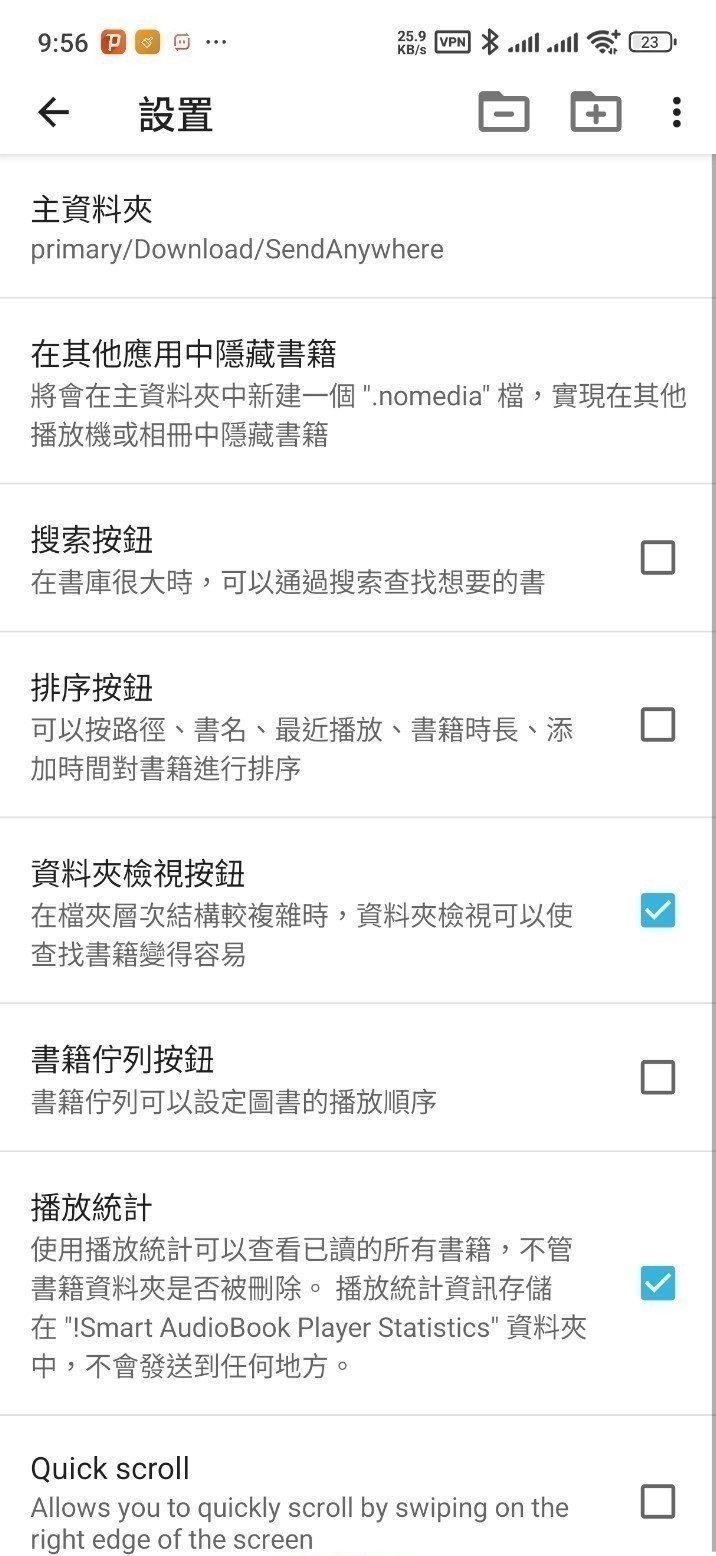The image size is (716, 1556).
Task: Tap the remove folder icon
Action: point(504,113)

==

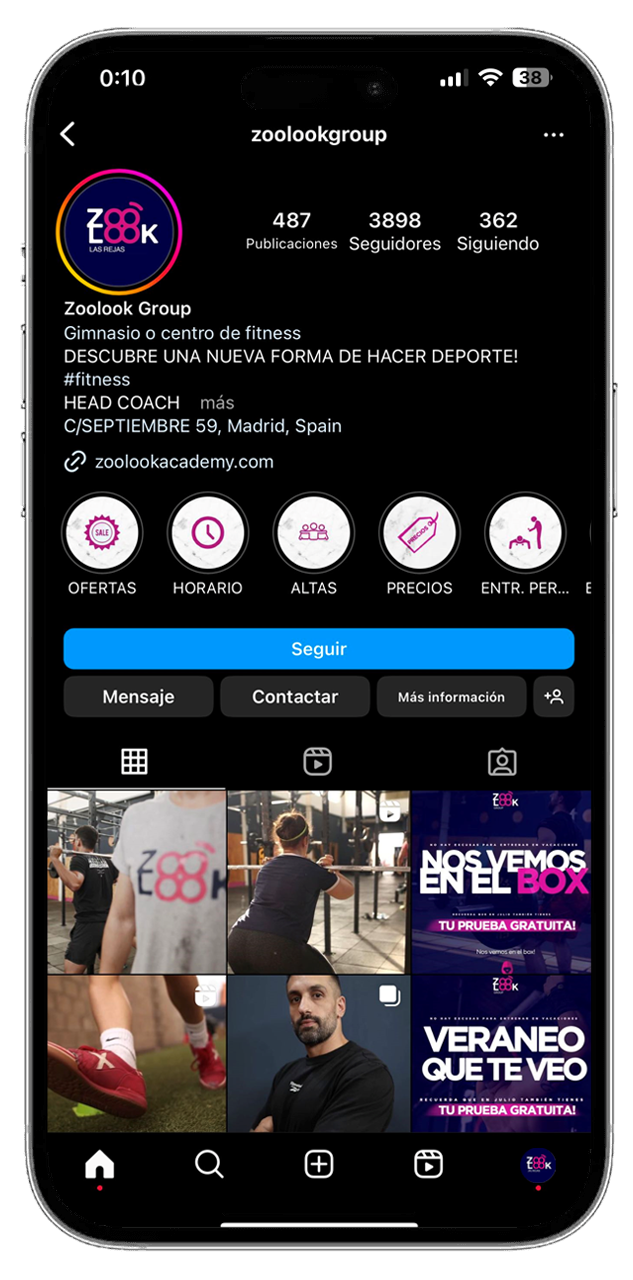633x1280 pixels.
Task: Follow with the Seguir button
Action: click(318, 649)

> _AIM_: Could you rewrite the records starting at the line containing "633x1280 pixels." and ending at the line containing "Action: click(318, 649)", substituting "option" for "button" and leaving everything else as it is? Give only those lines, without the pictures.

> _EXERCISE ANSWER_:
633x1280 pixels.
Task: Follow with the Seguir option
Action: click(318, 649)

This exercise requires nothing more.